# INPUT RECORDS

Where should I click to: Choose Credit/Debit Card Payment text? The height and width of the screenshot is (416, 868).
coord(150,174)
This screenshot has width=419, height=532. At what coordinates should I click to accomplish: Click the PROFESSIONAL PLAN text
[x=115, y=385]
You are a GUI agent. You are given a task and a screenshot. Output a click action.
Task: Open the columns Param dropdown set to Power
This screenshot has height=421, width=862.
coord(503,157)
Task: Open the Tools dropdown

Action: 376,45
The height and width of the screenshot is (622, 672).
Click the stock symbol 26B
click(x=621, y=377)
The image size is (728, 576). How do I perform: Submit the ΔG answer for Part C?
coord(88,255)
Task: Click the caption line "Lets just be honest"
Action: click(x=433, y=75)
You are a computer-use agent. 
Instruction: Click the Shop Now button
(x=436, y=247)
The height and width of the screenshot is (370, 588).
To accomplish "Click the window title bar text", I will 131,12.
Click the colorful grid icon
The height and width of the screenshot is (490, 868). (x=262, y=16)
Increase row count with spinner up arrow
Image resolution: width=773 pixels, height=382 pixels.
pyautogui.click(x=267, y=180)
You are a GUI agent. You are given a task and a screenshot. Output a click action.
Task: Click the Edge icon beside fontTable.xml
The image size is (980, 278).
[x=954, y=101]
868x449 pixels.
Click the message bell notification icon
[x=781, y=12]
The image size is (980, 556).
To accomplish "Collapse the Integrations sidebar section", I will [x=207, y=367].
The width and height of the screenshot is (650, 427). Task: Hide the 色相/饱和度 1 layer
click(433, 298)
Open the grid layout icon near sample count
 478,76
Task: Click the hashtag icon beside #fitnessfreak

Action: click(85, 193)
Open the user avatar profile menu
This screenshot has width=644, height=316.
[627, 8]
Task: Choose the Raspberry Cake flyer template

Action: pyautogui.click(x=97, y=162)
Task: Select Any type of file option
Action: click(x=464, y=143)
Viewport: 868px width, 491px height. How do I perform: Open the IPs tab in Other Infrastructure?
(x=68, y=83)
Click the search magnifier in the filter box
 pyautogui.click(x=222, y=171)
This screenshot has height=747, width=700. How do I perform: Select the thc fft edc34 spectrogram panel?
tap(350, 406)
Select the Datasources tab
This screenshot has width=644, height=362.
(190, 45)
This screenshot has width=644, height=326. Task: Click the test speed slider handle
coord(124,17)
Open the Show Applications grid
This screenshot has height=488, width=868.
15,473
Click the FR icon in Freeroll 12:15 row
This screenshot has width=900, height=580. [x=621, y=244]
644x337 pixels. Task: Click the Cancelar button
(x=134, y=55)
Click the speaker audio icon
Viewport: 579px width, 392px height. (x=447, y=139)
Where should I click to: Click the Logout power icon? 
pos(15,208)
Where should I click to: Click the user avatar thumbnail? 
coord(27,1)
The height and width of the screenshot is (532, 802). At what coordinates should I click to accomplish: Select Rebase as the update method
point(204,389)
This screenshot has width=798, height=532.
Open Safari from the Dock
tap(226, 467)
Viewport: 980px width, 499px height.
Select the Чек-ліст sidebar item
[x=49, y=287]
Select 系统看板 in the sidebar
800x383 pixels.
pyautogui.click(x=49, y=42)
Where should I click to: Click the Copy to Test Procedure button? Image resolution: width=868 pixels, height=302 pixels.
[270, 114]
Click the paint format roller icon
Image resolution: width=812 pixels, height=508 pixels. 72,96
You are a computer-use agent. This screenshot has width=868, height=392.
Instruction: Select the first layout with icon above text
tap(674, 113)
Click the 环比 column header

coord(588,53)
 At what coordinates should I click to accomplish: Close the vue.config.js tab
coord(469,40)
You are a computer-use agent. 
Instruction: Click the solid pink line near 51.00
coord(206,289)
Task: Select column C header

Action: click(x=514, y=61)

# TO DO
Rename "computer-use agent" to "desktop automation agent" throughout the data above and reproduce all the data with every other character left unchanged.

# ANSWER TO THE EXERCISE
Where should I click to: Choose Credit/Debit Card Payment text? The height and width of the screenshot is (416, 868).
coord(150,174)
This screenshot has width=419, height=532. At what coordinates should I click to accomplish: Click the PROFESSIONAL PLAN text
[x=115, y=385]
You are a GUI agent. You are given a task and a screenshot. Output a click action.
Task: Open the columns Param dropdown set to Power
This screenshot has height=421, width=862.
coord(503,157)
Task: Open the Tools dropdown

Action: 376,45
The height and width of the screenshot is (622, 672).
Click the stock symbol 26B
click(x=621, y=377)
The image size is (728, 576). How do I perform: Submit the ΔG answer for Part C?
coord(88,255)
Task: Click the caption line "Lets just be honest"
Action: click(x=433, y=75)
You are a desktop automation agent. 
Instruction: Click the Shop Now button
(x=436, y=247)
The height and width of the screenshot is (370, 588).
To accomplish "Click the window title bar text", I will 131,12.
Click the colorful grid icon
The height and width of the screenshot is (490, 868). (x=262, y=16)
Increase row count with spinner up arrow
Image resolution: width=773 pixels, height=382 pixels.
pyautogui.click(x=267, y=180)
You are a GUI agent. You are given a task and a screenshot. Output a click action.
Task: Click the Edge icon beside fontTable.xml
The image size is (980, 278).
[x=954, y=101]
868x449 pixels.
Click the message bell notification icon
[x=781, y=12]
The image size is (980, 556).
To accomplish "Collapse the Integrations sidebar section", I will [x=207, y=367].
The width and height of the screenshot is (650, 427). Task: Hide the 色相/饱和度 1 layer
click(433, 298)
Open the grid layout icon near sample count
 478,76
Task: Click the hashtag icon beside #fitnessfreak

Action: click(85, 193)
Open the user avatar profile menu
This screenshot has width=644, height=316.
[627, 8]
Task: Choose the Raspberry Cake flyer template

Action: pyautogui.click(x=97, y=162)
Task: Select Any type of file option
Action: click(x=464, y=143)
Viewport: 868px width, 491px height. How do I perform: Open the IPs tab in Other Infrastructure?
(x=68, y=83)
Click the search magnifier in the filter box
 pyautogui.click(x=222, y=171)
This screenshot has height=747, width=700. How do I perform: Select the thc fft edc34 spectrogram panel?
tap(350, 406)
Select the Datasources tab
This screenshot has width=644, height=362.
(190, 45)
This screenshot has width=644, height=326. Task: Click the test speed slider handle
coord(124,17)
Open the Show Applications grid
This screenshot has height=488, width=868.
15,473
Click the FR icon in Freeroll 12:15 row
This screenshot has width=900, height=580. [x=621, y=244]
644x337 pixels. Task: Click the Cancelar button
(x=134, y=55)
Click the speaker audio icon
Viewport: 579px width, 392px height. (x=447, y=139)
Where should I click to: Click the Logout power icon? 
pos(15,208)
Where should I click to: Click the user avatar thumbnail? 
coord(27,1)
The height and width of the screenshot is (532, 802). At what coordinates should I click to accomplish: Select Rebase as the update method
point(204,389)
This screenshot has width=798, height=532.
Open Safari from the Dock
tap(226, 467)
Viewport: 980px width, 499px height.
Select the Чек-ліст sidebar item
[x=49, y=287]
Select 系统看板 in the sidebar
800x383 pixels.
pyautogui.click(x=49, y=42)
Where should I click to: Click the Copy to Test Procedure button? Image resolution: width=868 pixels, height=302 pixels.
[270, 114]
Click the paint format roller icon
Image resolution: width=812 pixels, height=508 pixels. 72,96
You are a desktop automation agent. This screenshot has width=868, height=392.
Instruction: Select the first layout with icon above text
tap(674, 113)
Click the 环比 column header

coord(588,53)
 At what coordinates should I click to accomplish: Close the vue.config.js tab
coord(469,40)
You are a desktop automation agent. 
Instruction: Click the solid pink line near 51.00
coord(206,289)
Task: Select column C header

Action: click(x=514, y=61)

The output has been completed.